Posted by: Lynn Wheeler at February 17, 2008 05:19 PM

Not to spoil your party, but a compromised SSH installation is hardly an MITM attack. Less the incompetence on the attacker's side, you were thoroughly screwed the moment you entered "yes" on that prompt to accept the changed host key (because, had this been MITM, Mallory would have forwarded the original host's authentic request for your private key, you would have authenticated, and they would have 0wned your session).

Posted by: Thomas Themel at February 18, 2008 07:35 AM

Not sure if you've arrived at the party as yet :) it indeed wasn't an MITM attack, as it says in the conclusions!

It was something far far worse: the machine was compromised by the attacker. The attacker already owned the machine, and used that to acquire something else, again more important than a simple 0wned session: passwords.

If the best attack against SSH is to take over the node, then that's good news for SSH, as it is secure enough. Question then is can we expand SSH to also protect more of the node?

iang

Posted by: Iang at February 18, 2008 08:25 AM

Another observation ... it has been pointed out that the sysadms involved worked as a team, and it was only the combined actions of the team that detected the compromise. That's less good news for the model.

Posted by: Iang at February 18, 2008 08:30 AM

"Remember: the threat is on the node. The wire is (relatively) secure."

I would say they are about equal. We see a lot of phishing, and a lot of script attacks to guess passwords.

We know how to fix the node - the specifications for Bitfrost are a summary of current (unapplied) wisdom.

I don't think most people have grasped what is required to fix the network. On reflection, I need to set up a web page explaining the problem, and what is needed to fix it. My last attempt to explain the problem resulted in considerable indignation.

"The use of the information known to me saved me in this case. This is a good example of how to use the principle of Divide and Conquer. I call this process "bootstrapping relationships into key exchanges" and it is widely used outside the formal security industry."

Trust ascends from below, like a crane, not from above like a skyhook. You don't trust Joe merely because Verisign informs you his true name is Joseph Melgow.

Posted by: James A. Donald at February 18, 2008 07:43 PM

>Etc etc, you can see that this argument goes round and round,
>and will never be solved until we get some data.

I tried to get some data a while back on SSH key checking in response to SSH fuzzy fingerprints (if you're not familiar with fuzzy fingerprints, they create a close-enough fingerprint to the actual target to pass muster in most cases). Because human-subject experimentation requires a lot of paperwork and scrutiny, I thought I'd first try and establish a base rate for SSH fingerprint checking in general. In other words if you set up a new server with a totally different key from the current one, how many people will be deterred?

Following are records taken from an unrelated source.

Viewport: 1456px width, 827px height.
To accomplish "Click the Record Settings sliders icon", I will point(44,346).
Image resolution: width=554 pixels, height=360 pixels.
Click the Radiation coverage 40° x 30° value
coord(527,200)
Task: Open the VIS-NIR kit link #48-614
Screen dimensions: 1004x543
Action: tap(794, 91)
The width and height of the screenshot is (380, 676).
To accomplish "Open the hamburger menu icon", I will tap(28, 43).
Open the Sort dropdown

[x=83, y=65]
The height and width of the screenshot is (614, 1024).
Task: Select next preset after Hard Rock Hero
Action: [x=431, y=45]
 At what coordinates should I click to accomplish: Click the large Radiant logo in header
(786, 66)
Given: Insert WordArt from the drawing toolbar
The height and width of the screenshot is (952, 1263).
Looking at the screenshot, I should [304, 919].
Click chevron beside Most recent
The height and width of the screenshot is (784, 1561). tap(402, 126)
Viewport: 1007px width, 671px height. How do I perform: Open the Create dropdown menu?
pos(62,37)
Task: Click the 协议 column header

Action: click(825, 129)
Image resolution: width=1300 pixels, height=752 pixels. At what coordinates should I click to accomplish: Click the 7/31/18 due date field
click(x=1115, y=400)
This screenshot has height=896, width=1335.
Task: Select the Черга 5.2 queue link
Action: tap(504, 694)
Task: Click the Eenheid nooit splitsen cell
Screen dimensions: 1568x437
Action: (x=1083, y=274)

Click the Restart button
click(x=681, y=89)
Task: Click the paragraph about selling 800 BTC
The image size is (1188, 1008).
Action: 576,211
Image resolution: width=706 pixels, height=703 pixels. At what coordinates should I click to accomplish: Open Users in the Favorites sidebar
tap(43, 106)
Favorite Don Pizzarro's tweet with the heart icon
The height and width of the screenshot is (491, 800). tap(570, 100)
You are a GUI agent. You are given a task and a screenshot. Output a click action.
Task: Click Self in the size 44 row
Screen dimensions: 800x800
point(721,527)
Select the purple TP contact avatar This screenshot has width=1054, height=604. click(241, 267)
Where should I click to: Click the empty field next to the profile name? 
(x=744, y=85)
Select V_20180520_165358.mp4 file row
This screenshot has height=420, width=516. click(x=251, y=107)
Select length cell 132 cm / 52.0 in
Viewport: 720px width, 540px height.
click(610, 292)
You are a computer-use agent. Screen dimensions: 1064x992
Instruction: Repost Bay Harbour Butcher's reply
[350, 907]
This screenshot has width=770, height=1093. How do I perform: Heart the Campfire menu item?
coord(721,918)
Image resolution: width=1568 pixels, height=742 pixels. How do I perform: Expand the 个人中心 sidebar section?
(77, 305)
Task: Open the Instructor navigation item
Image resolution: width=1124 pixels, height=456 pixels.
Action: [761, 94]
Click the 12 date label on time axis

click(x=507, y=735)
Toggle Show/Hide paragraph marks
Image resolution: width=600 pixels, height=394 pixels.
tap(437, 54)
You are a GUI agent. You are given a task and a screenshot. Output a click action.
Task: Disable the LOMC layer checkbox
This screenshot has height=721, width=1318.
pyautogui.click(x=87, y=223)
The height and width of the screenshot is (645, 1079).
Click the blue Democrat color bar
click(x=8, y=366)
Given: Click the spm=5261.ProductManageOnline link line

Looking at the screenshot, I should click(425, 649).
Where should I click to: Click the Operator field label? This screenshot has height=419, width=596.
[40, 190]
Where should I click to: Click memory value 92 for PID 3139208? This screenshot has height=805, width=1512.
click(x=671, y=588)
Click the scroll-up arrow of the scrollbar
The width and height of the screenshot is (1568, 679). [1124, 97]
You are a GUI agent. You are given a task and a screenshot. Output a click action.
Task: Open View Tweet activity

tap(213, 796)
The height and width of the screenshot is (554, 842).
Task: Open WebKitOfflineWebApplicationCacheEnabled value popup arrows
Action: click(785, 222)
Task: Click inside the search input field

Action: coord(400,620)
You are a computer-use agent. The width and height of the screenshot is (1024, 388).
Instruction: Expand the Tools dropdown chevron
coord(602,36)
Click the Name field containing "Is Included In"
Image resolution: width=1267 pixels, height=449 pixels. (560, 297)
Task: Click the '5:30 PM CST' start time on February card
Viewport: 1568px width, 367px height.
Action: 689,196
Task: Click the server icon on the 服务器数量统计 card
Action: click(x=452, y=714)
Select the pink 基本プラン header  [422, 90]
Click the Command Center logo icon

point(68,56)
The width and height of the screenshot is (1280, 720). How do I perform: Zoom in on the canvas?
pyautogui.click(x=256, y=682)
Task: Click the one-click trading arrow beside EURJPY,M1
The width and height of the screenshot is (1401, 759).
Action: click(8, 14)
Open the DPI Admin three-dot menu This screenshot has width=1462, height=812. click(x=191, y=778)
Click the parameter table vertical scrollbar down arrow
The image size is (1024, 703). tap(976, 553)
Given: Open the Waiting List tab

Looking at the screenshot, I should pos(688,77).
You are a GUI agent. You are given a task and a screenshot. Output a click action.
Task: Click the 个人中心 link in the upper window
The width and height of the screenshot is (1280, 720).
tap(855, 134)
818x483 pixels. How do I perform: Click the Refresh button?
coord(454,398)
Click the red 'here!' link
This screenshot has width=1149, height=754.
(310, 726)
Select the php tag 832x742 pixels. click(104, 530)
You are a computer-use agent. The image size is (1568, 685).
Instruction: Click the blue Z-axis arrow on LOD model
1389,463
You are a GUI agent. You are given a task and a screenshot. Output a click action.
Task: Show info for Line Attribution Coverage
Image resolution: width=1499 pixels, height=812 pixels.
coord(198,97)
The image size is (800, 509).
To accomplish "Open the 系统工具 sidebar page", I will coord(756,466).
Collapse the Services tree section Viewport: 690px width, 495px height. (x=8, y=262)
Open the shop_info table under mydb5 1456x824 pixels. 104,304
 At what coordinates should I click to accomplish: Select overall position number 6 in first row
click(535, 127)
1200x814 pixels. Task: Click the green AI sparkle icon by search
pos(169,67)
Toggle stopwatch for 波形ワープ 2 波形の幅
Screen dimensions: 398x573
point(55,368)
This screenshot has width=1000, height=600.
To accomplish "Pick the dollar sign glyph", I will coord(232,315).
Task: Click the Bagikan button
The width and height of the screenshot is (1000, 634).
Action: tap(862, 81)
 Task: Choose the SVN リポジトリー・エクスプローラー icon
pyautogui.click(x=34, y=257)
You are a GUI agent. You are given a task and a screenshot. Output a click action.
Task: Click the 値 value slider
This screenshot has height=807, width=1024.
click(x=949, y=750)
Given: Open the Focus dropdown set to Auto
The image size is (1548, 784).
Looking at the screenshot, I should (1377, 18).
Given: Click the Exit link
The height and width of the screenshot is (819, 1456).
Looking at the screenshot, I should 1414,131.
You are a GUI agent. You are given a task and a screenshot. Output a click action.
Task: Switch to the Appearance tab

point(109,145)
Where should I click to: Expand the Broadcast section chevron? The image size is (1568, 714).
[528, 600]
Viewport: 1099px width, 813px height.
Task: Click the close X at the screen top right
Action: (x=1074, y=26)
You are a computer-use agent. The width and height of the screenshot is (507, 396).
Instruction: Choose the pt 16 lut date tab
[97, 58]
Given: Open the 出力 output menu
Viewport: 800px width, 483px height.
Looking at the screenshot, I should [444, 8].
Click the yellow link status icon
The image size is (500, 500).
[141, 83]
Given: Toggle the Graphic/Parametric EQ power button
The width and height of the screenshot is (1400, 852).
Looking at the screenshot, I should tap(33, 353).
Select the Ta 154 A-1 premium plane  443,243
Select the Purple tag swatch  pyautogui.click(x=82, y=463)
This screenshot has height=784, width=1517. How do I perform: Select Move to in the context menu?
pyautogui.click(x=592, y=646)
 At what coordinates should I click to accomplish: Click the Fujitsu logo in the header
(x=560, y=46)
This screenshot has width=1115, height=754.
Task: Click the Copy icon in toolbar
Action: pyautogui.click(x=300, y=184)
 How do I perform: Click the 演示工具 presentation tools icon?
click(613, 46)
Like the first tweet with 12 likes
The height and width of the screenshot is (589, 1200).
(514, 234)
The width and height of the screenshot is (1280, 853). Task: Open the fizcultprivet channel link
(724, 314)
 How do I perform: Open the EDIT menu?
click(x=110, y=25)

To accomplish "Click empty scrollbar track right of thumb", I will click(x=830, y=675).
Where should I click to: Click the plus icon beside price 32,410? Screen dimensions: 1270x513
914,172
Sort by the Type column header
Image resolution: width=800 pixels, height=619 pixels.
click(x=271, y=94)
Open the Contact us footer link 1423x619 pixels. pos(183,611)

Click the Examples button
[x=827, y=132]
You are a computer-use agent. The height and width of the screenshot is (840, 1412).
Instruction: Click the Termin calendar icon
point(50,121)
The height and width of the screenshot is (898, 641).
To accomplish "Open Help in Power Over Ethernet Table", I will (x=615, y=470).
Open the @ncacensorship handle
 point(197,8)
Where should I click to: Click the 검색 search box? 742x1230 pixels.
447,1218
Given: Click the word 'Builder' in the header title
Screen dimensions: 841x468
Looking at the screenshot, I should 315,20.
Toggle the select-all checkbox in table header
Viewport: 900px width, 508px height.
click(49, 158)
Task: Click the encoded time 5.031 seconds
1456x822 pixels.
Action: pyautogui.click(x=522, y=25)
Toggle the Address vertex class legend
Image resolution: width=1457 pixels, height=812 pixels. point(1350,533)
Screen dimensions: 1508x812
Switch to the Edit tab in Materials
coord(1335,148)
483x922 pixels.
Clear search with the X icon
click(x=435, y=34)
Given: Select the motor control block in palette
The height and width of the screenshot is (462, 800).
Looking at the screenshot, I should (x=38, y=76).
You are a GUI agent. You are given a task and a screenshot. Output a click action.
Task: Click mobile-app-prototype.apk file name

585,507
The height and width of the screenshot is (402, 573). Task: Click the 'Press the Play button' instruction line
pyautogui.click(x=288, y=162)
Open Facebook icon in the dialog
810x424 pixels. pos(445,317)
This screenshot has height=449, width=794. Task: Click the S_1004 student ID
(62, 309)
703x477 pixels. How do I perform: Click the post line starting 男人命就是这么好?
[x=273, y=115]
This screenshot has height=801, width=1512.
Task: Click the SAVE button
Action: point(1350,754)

So I tried to establish the fingerprint-check rate in a population of maybe a few thousand users.

It was zero.

No-one had ever performed an out-of-band check of an SSH fingerprint when it changed.

Given a base rate of zero, I didn't consider it worthwhile doing the fuzzy fingerprint check :-).

So there is a form of data available, but because it's not very interesting it'll never be written up in a conference paper (there's a longer discussion of fuzzy fingerprints and related stuff in my perpetual-work-in-progress http://www.cs.auckland.ac.nz/~pgut001/pubs/usability.pdf). I've seen this type of authentication referred to as leap-of-faith authentication in a few recent usability papers, and that seems to be a reasonable name for it. That's not saying it's a bad thing, just that you have to know what it is you're getting for your money.

Posted by: Peter Gutmann at February 19, 2008 04:14 AM

>So there is a form of data available, but because it's not very interesting
>it'll never be written up in a conference paper

Having said that, if anyone would like to accept the following short paper for a conference, let me know.

-- Snip --

Do Users Check SSH Key Fingerprints?
====================================
Peter Gutmann, University of Auckland

Abstract
--------
No.

-- Snip --

(I may have to include some references or something I guess).